### Page excerpt

The Howard Hughes Medical Institute is searching for up to 15 leading scientist-educators with great ideas for transforming science education. As new HHMI professors, each of the scientists will receive $1 million over five years to create activities that integrate their research with student learning in ways that enhance undergraduate students' understanding of science.
HHMI professors are accomplished research scientists who are deeply committed to making science more engaging for undergraduates. By providing them with the funds and support to implement their ideas, HHMI hopes to empower these individuals to create new models for teaching science at research universities."We are looking for scientists who have already thought about how to integrate their research with their student activities and who are motivated to pursue tough questions, but who may not have had the time or resources to
implement their ideas," says David Asai, HHMI's director for precollege and undergraduate science education. "We hope that these awards will really allow them to do things they haven't done before."
Each professor will receive a five-year grant from HHMI, and will become a permanent member of the community of current and former HHMI professors known as the Society of HHMI Professors, a community of scholars who share ideas and collaborate to improve science education. Like all HHMI scientists, the HHMI professors will have the freedom and support to follow their best ideas.

### Assignment
According to the HHMI announcement, how much money will each new HHMI professor receive, and over what period?

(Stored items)

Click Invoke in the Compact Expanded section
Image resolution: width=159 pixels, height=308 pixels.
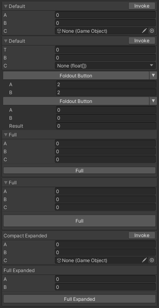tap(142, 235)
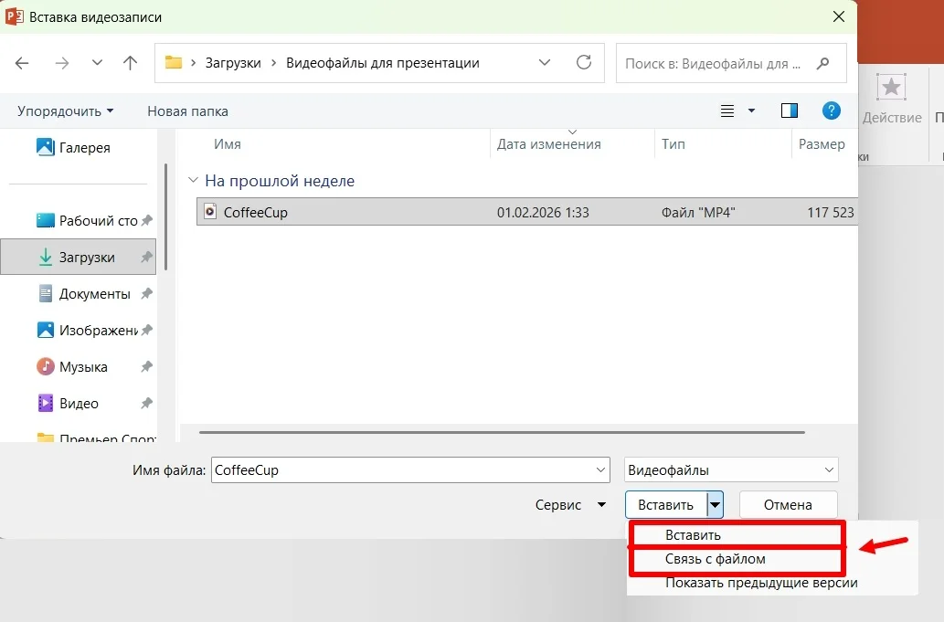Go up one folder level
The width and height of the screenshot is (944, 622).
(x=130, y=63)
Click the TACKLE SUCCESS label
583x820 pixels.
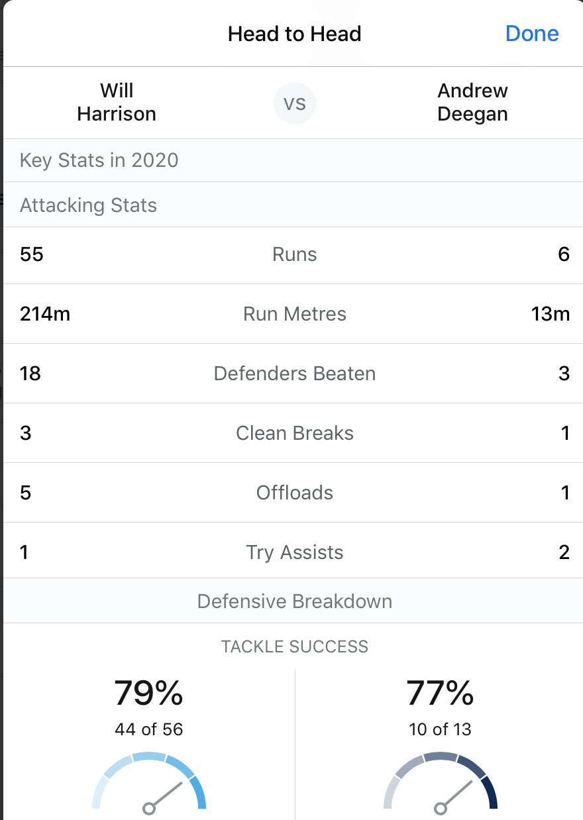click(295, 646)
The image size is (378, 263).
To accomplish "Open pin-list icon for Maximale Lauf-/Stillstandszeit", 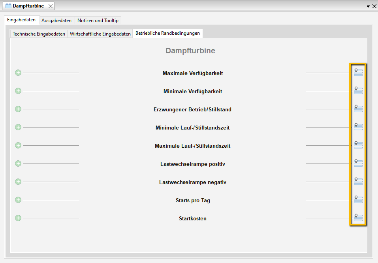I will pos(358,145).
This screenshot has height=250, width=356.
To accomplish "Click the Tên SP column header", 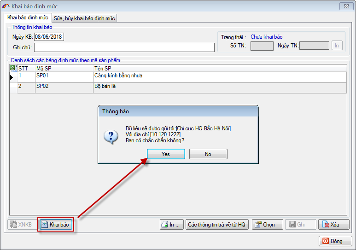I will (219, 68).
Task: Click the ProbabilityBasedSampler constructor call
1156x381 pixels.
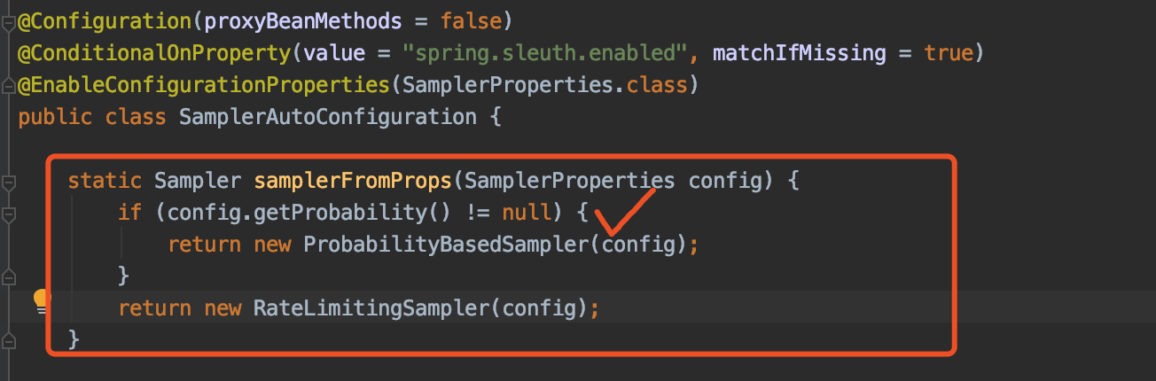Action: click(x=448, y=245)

### Exercise result
$1 million over five years.